A Gala Time For Candor On Afghanistan
What will President Obama say at the Congressional Black Caucus's Phoenix Awards Dinner Saturday night? The caucus's dinner is the "see and be seen" event of the year for thousands of African American politicians, celebrities, and business and community leaders making their annual pilgrimage to Washington.
Once the evening gets underway, expect good-natured ribbing and public displays of camaraderie between Obama and those gathered. Don't be surprised to hear rhetorical racial flourishes of the "blood that unites us" kind. It comes with the territory, especially at a Congressional Black Caucus gala with the nation's first black president.
No doubt, at 19, Rodney Dickens, Bernard Brown and Asia Cottom of the District would have loved to have been in the audience for Saturday night's presidential speech.
Rodney, Bernard and Asia, all African American, probably would have entered the evening wondering whether Obama would treat the occasion as something more than a celebration of political achievement. Would he venture beyond a recitation of his administration's trials and accomplishments since taking office in January? Yes, there is much to be said about economic recovery initiatives, efforts to stabilize the financial system, investments in education and the drive to reform health care.
But the evening would be little more than laughs and easily forgotten bonhomie, the three young adults might conclude, if the president passed on the opportunity to state his case in areas where he, the Congressional Black Caucus and many of the people filling the hall may not see eye to eye.
Obama also wears the hat of commander in chief. And Rodney Dickens, Bernard Brown and Asia Cottom would probably have wanted to hear his plans to keep the nation safe. Unfortunately, they won't be in the audience tonight.
Rodney, Bernard and Asia were 11-year-old D.C. public school students onboard American Airlines Flight 77 when it smashed into the Pentagon on Sept. 11, 2001.
Rodney was in the company of his Ketcham Elementary School fifth-grade teacher, James Debeuneure, a graduate of historically black college Johnson C. Smith, and a member of my Kappa Alpha Psi Fraternity. They were on their way to a National Geographic-sponsored program in California.
Bernard Brown was a Leckie Elementary School student who was flying to California with his teacher, Hilda Taylor, for the same program, as were Asia Cottom and Bertie Backus Middle School teacher Sarah Clark.
These three students and their three D.C. public school teachers were six of the almost 3,000 reasons the United States invaded Afghanistan in the aftermath of Sept. 11.

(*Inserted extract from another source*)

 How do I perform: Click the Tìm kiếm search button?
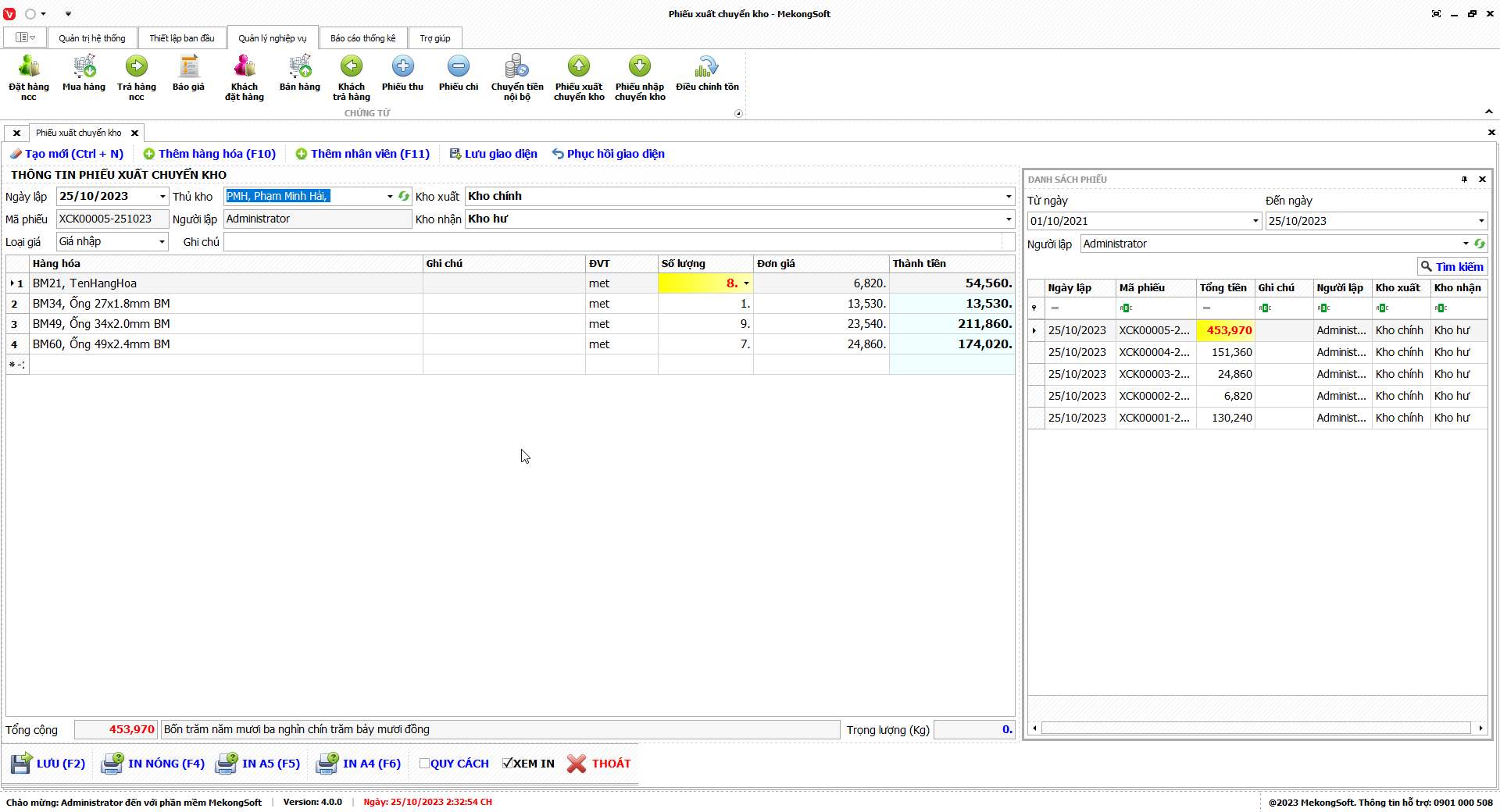pos(1452,267)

Eight years later, America is still there, and in a war, deemed critical to Obama's presidency, that is going badly. Obama calls it a "war of necessity." This week, the New York Times said "fair or not, Afghanistan has now become Mr. Obama's war." That's true. The president helped make it his own by sending an additional 17,000 troops to that country shortly after taking office.
It now falls to Barack Obama to decide where we go from here. His decision will have a bearing not only on the American mission in Afghanistan. It will also affect the budget and resources needed to achieve his ambitious domestic agenda.

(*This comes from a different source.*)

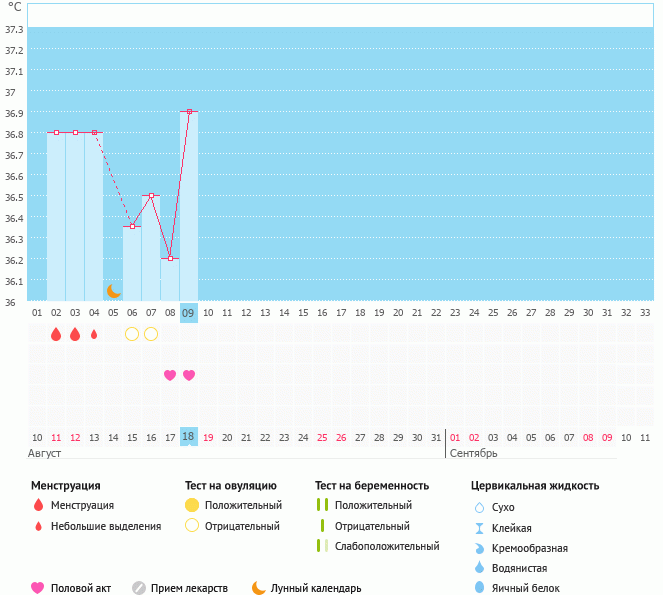
Task: Click the Тест на беременность legend heading
Action: pyautogui.click(x=378, y=486)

Tonight is the time to talk about Afghanistan for no other reason than that a significant source of opposition to the war can be found where Obama finds himself tonight.

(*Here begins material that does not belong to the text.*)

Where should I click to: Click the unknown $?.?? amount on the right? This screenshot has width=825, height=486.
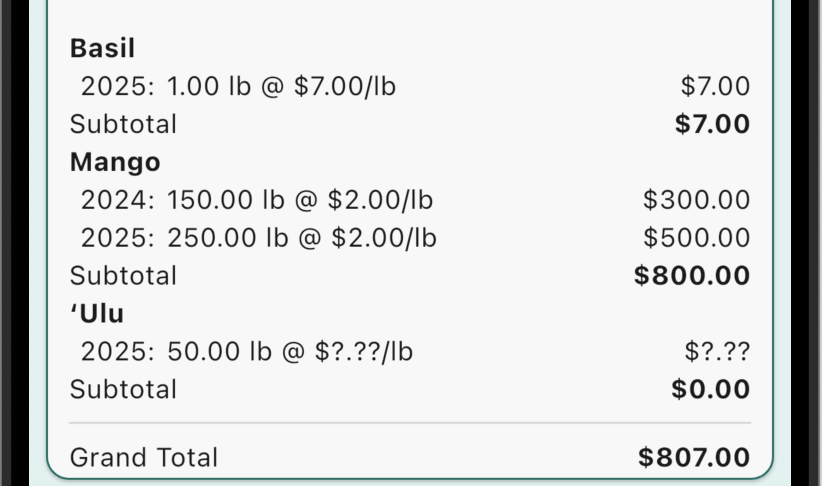[717, 352]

Rep. Barbara Lee of California, the lone dissenting House vote against authorizing military action in Afghanistan on Sept. 14, 2001, now chairs the 42-member Congressional Black Caucus. Sentiment in that body is tilted heavily against sending more troops to Afghanistan.
Five months into the Obama administration, Lee opposed supplemental funds for the war in Afghanistan against the Taliban and al-Qaeda. "It continues us down the wrong path and can lead to war without end," she said. The Obama supplemental request, she said, favored military activities over diplomatic development.
Polls, it seems, support her. A majority of Americans now see the war in Afghanistan as not worth fighting, according to an August Washington Post-ABC News poll.
The president has argued before veterans groups that American security and the defeat of terrorism depend on success in Afghanistan. That's tantamount to preaching to the choir: The vets already sing that tune.
Not so tonight's crowd.
Obama need not put a damper on the evening. But he owes the gathering, and the rest of the country, an unambiguous statement of his mission, goals and strategy for Afghanistan, the costs, and what it means for them and all of us.
Gripping and grinning have their place. So does ego-stroking on a night such as this. But the question of committing thousands of more troops, treasure and lives to fight the Taliban and al-Qaeda also must be answered. Obama must make a call.
No time like tonight. I'll bet Rodney, Bernard and Asia would have wanted to know.